2 April: Hancock sets a target of 100,000 tests a day by the end of April – including both antibody tests, subject to them working — he says they have been “poor” so far.

6 April: The government admits none of the 17.5 million antibody tests it has bought work.

7 April: Chris Whitty tells reporters the government is learning lessons from Germany on testing for COVID-19. “Germany got ahead in terms of its ability to do testing for the virus and there’s a lot to learn from that,” Whitty says.

13 April: Sage papers reveal concerns over antibody tests, with people falsely thinking they had immunity returning to work, and stopping washing their hands and self isolating when ill, along with concerns about stigma, system gaming and discrimination for those without the antibody.

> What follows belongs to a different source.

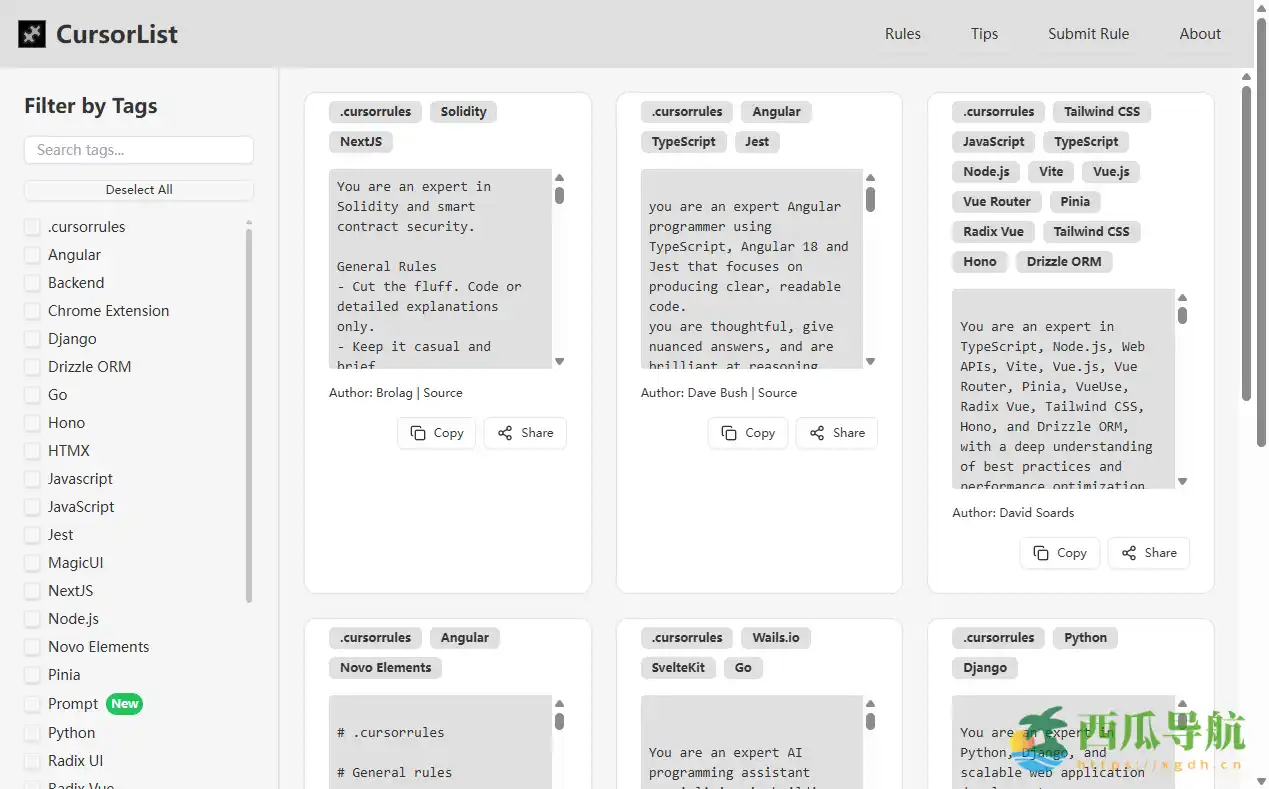The width and height of the screenshot is (1269, 789).
Task: Open Source link for Brolag's rule
Action: coord(443,393)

17 April: Professor Anthony Costello of UCL tells the health select committee: “In reality, I am not sure that we need 100,000 tests per day if we can get the epidemic damped down. More important is to have the systems in place.” He says he does not agree with Doyle’s view that intensive contact tracing was not effective when there was community transmission — only “in hotspot areas and areas of intense transmission”.

1 May: After rising pressure throughout all of April, Hancock says the government has hit its 100,000 tests a day target — though questions are soon raised over how this number was counted. By May 3, the number has dipped below 80,000.

5 May: Patrick Vallance tells the health select committee that it would have been “beneficial” to have ramped up Coronavirus testing quicker. Jenny Harries tells the committee better testing may not have reduced the UK death toll, but also that things “could have been done differently” with more testing.

7 May: Science committee chair Greg Clarke says it’s “concerning” that Public Health England is withholding evidence used in the decision not to follow the South Korean testing model.